*** Opening of Task material ***
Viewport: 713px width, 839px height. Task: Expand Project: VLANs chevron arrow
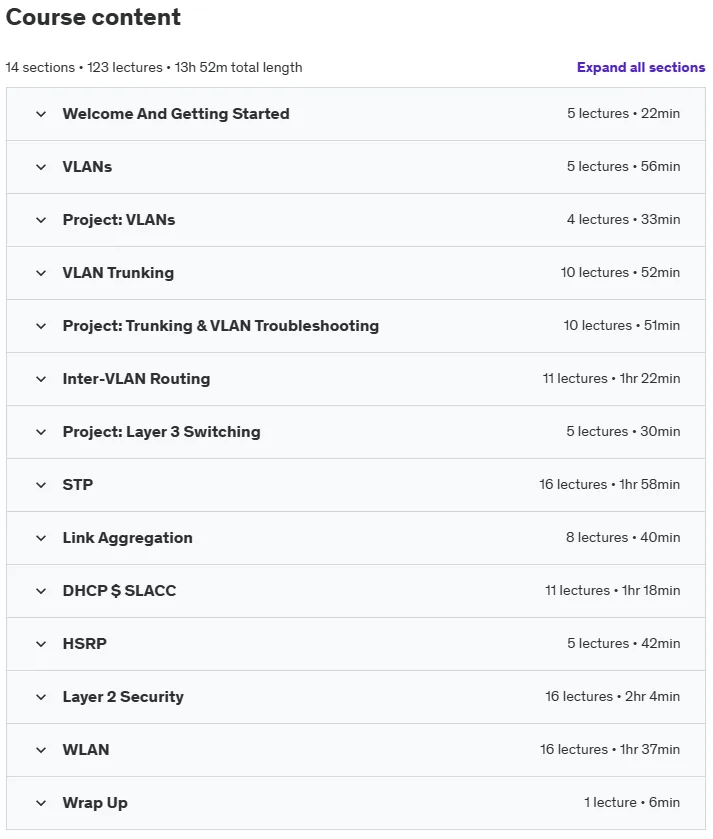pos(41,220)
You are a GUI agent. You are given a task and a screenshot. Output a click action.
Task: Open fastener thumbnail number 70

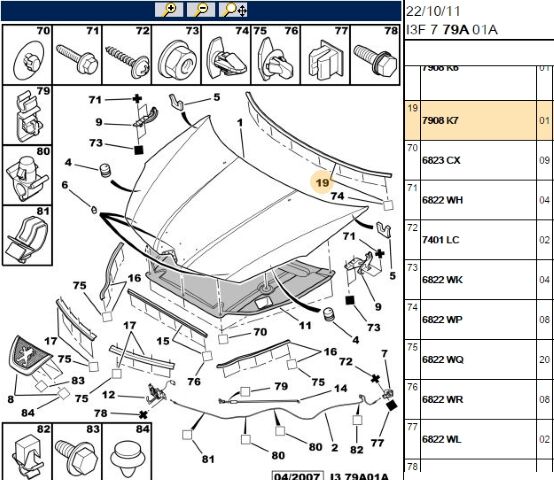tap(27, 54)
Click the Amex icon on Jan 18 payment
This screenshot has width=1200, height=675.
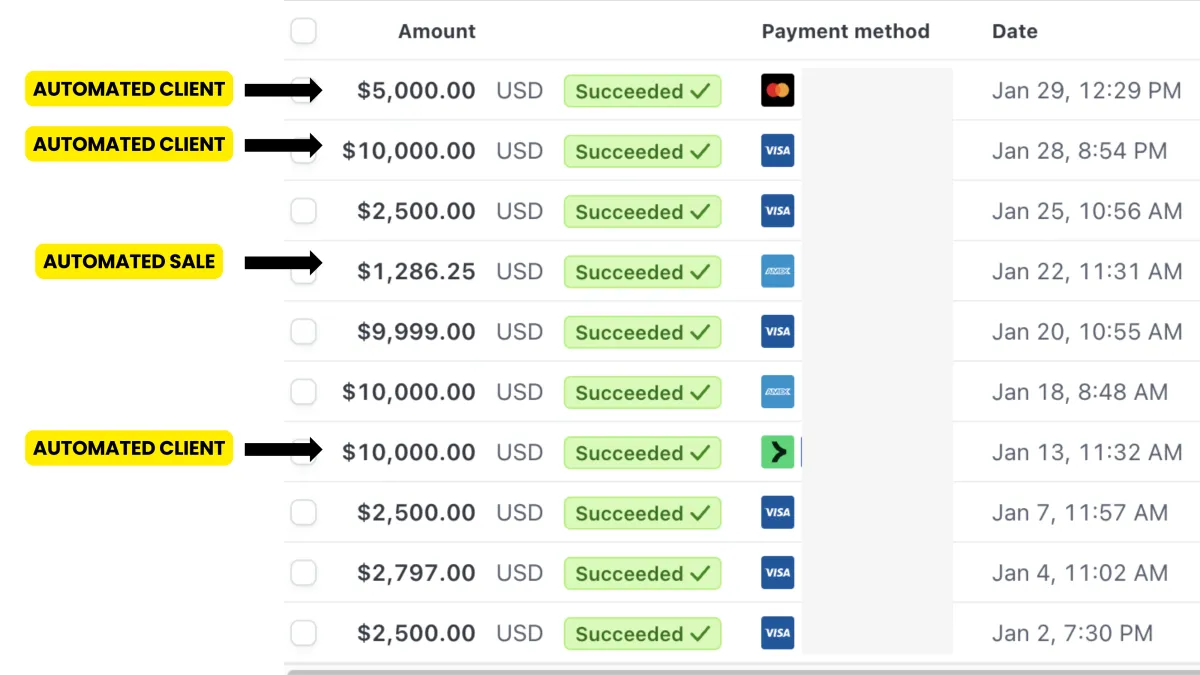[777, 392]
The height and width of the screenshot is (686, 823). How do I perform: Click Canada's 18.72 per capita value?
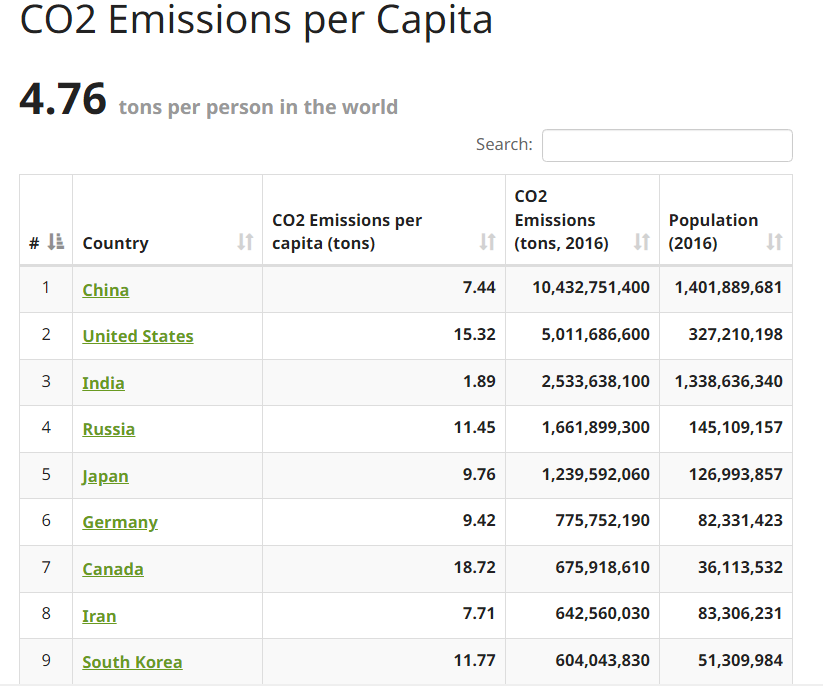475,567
*** Close of Task material ***
=== Exercise objective ===
With all pictures excluded, output exactly the lines from the one containing "You are a GUI" through the final line of the entries, inclusive.

=== Written answer ===
You are a GUI agent. You are given a task and a screenshot. Output a click action.
Task: Open fastener thumbnail number 70

tap(27, 54)
Click the Amex icon on Jan 18 payment
This screenshot has width=1200, height=675.
[777, 392]
The height and width of the screenshot is (686, 823). How do I perform: Click Canada's 18.72 per capita value?
475,567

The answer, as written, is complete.